Start of AVAILABLE DATA

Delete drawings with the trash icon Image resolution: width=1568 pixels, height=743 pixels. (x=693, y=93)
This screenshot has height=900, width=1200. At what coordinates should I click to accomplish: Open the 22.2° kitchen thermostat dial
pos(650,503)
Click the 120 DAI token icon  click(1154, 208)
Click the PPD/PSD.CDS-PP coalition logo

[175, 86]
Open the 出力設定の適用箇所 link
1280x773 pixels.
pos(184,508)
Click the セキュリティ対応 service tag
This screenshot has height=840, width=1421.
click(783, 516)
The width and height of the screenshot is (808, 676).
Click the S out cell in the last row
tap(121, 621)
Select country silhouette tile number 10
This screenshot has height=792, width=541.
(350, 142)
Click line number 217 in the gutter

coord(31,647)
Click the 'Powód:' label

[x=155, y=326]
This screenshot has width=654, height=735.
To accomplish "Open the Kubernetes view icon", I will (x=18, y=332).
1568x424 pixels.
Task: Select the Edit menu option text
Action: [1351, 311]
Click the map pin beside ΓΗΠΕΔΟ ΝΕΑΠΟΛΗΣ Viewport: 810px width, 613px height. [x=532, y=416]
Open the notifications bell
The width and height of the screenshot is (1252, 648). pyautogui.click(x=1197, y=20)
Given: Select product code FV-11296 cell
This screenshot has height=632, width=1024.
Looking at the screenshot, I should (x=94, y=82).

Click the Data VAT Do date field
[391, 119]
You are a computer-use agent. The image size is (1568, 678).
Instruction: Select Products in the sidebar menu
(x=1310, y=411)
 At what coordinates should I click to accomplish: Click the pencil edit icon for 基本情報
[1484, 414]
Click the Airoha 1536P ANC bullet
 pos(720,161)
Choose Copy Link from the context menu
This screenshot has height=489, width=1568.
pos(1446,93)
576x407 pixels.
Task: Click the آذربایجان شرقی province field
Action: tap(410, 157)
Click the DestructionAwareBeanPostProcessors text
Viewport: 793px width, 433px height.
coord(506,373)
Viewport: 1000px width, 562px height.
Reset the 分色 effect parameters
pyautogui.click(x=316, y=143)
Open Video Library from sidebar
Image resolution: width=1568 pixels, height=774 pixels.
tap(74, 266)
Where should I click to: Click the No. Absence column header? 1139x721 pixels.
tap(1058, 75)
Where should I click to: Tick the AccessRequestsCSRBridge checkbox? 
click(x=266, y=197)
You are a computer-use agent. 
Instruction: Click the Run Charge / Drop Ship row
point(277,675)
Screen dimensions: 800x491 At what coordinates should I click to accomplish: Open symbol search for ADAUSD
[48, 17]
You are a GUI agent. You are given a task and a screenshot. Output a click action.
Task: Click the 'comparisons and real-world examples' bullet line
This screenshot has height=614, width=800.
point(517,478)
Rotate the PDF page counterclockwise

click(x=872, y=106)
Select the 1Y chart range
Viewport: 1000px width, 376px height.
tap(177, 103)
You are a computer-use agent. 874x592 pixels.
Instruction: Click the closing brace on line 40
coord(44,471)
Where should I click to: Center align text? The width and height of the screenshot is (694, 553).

End of AVAILABLE DATA

WHAT YOU ARE ASKED TO DO — Look through the lines above and collect those with the word "agent".

RESPONSE BOX —
You are a computer-use agent. The image size is (1568, 678).
You are a computer-use agent. 
You are a GUI agent. You are given a task and a screenshot. Output a click action.
You are a computer-use agent. 874x592 pixels.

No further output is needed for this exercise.